= Frank Perkins (composer) =

American composer

Frank S. Perkins (April 21, 1908 – March 15, 1988) was an American song composer best known for the song "Stars Fell on Alabama" (with lyrics by Mitchell Parish) and his band classic, Fandango. He was born in Salem, Massachusetts and died in Los Angeles, California.

== Early Life ==
Frank S. Perkins was born Frank Sutherland Perkins Jr., to parents Frank Sutherland Perkins Sr. and Ethel Bradlee Manchester, in Salem, Massachusetts on 21 April 1908. On 23 October 1932, he married Rosalie H. Strassburg.

== Career ==
Perkins earned his Ph.B from Brown University in Providence, RI in economics in 1929. Although he was an accomplished pianist, by graduation he could play organ, trombone, saxophone and all the percussion instruments. He studied with noted composer and educator Tibor Serly, who was a student of Zoltán Kodály and also worked with Béla Bartók. Upon graduation, Perkins toured Europe and returned to form his own dance band and become a songwriter. In 1934 he joined Fred Waring and His Pennsylvanians and remained with them as arranger until 1938 when he joined Warner Brothers as a composer and conductor, where he remained for many years.
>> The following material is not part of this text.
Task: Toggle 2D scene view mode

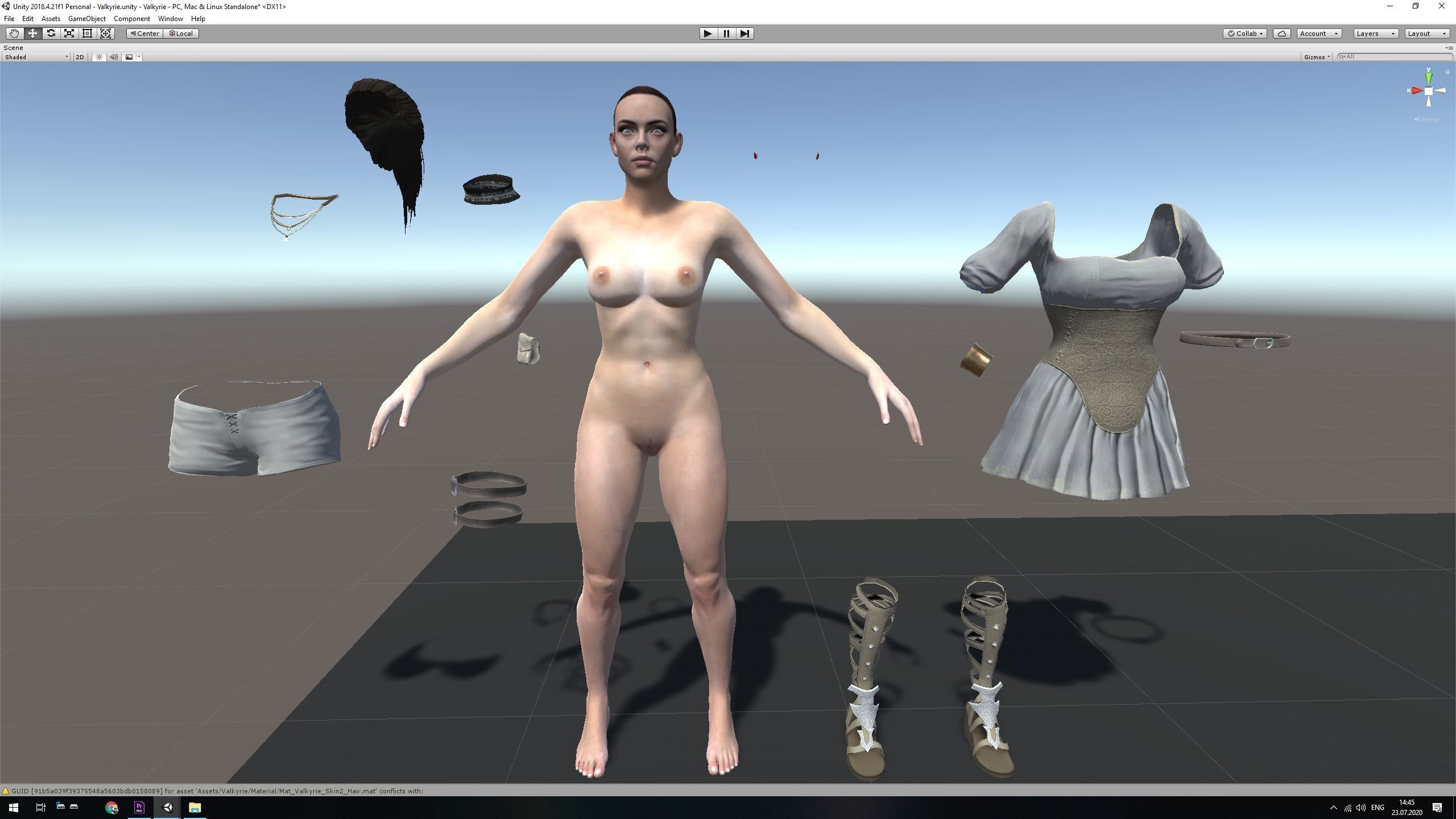Action: [x=80, y=57]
Decca Records called upon Perkins to record some of his own light compositions on LPs in the 1950s. Some of those he recorded were "Kentucky Trotter," "The Deserted Patio," "Barbara," "Pop-Gun Patrol," "Fandango," "Feliciana," "Escapade," and "The Frustrated Floorwalker". These were all from his first album which was released.
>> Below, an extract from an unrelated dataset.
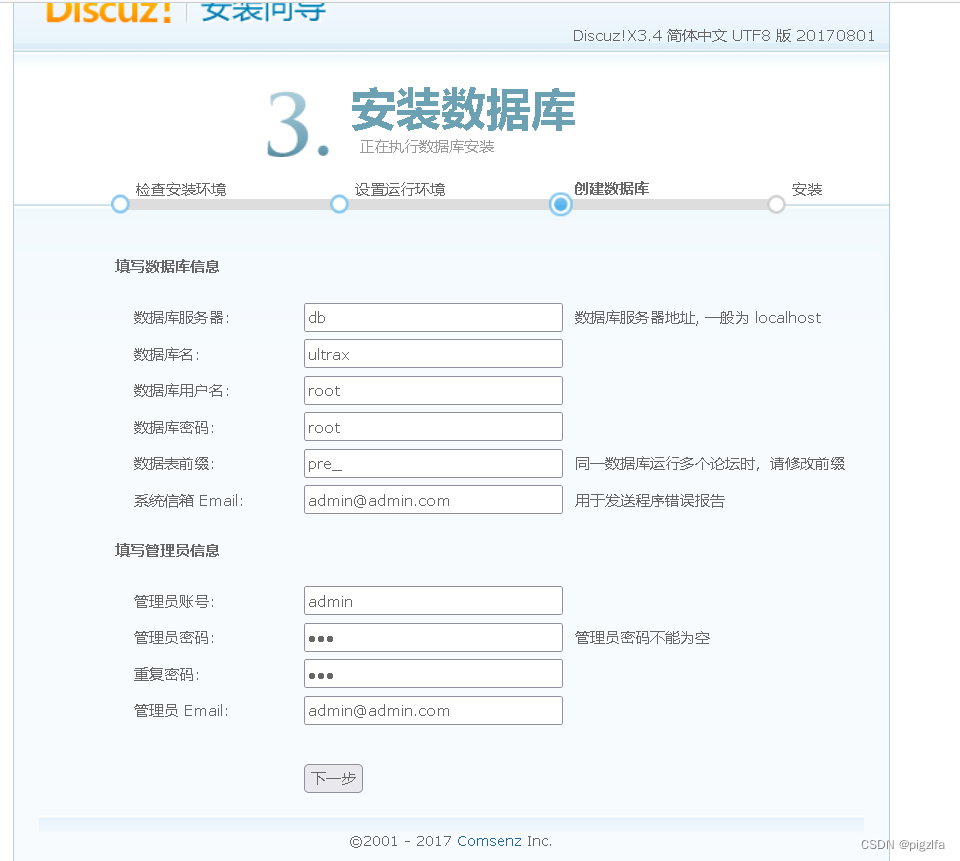Click the 创建数据库 step label
This screenshot has width=960, height=861.
click(x=613, y=188)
Perkins also worked in film music. He was the composer of the score for The Incredible Mr. Limpet (1964) and conducted orchestras for films, including the 1962 adaptation of Gypsy and the 1963 spring break film Palm Springs Weekend. In the TV genre, he did music scoring and arrangements for 77 Sunset Strip (WB-TV).

==Death==
Frank Perkins died 15 March 1988 in Los Angeles, California.